Hieronder een verhaal uit de praktijk om het begrip burn-out nog meer voor je te duiden. Uit respect voor onze cliënt zijn de namen fictief.
Laura werkt in een klein dienstverleningscentrum met een tiental personeelsleden. Ze heeft een veelzijdige job: ze organiseert het werk, maakt uurroosters, ondersteunt de medewerkers inhoudelijk bij hun taak, is contactpersoon voor de cliënten bij problemen en probeert dan een voor alle partijen gepaste oplossing te zoeken, ze volgt de steeds veranderende wetgeving op. Laura is van nature uit een energieke, hulpvaardige vrouw die enthousiast in het leven staat. Ze geniet er erg van dat ze een job uitoefent met veel sociale contacten. Ze investeert heel veel energie in het uitwerken van nieuwe projecten en offert wel vaker vrije tijd op. Ook als het eigenlijk niet uitkomt. Het is in het belang van de cliënten en haar collega’s. Gelukkig steunt haar echtgenoot haar hierbij. Hij is zelf vaak afwezig in het kader van zijn job. Hoewel ze er niet voor heeft gekozen heeft, is Laura kinderloos gebleven. Haar werk is haar passie.

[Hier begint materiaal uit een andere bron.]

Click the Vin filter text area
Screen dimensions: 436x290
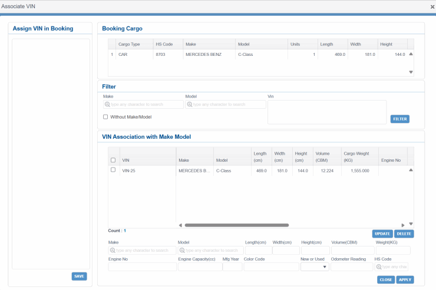326,112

Het dienstverleningscentrum blijkt te klein om zich staande te houden op lange termijn. Een fusie volgt: een drukke periode die veel vergt van het aanpassingsvermogen van Laura. Een nieuwe directeur die een uitgesproken visie heeft over grenzen aan de dienstverlening, waar ze zich maar moeilijk in kan vinden. Nieuwe medewerkers die niet allemaal even goed ingewerkt zijn, nieuwe procedures die voor sommigen vierkant voelen. Ook een andere taakindeling - die eerlijk gezegd nogal onduidelijk is voor haar.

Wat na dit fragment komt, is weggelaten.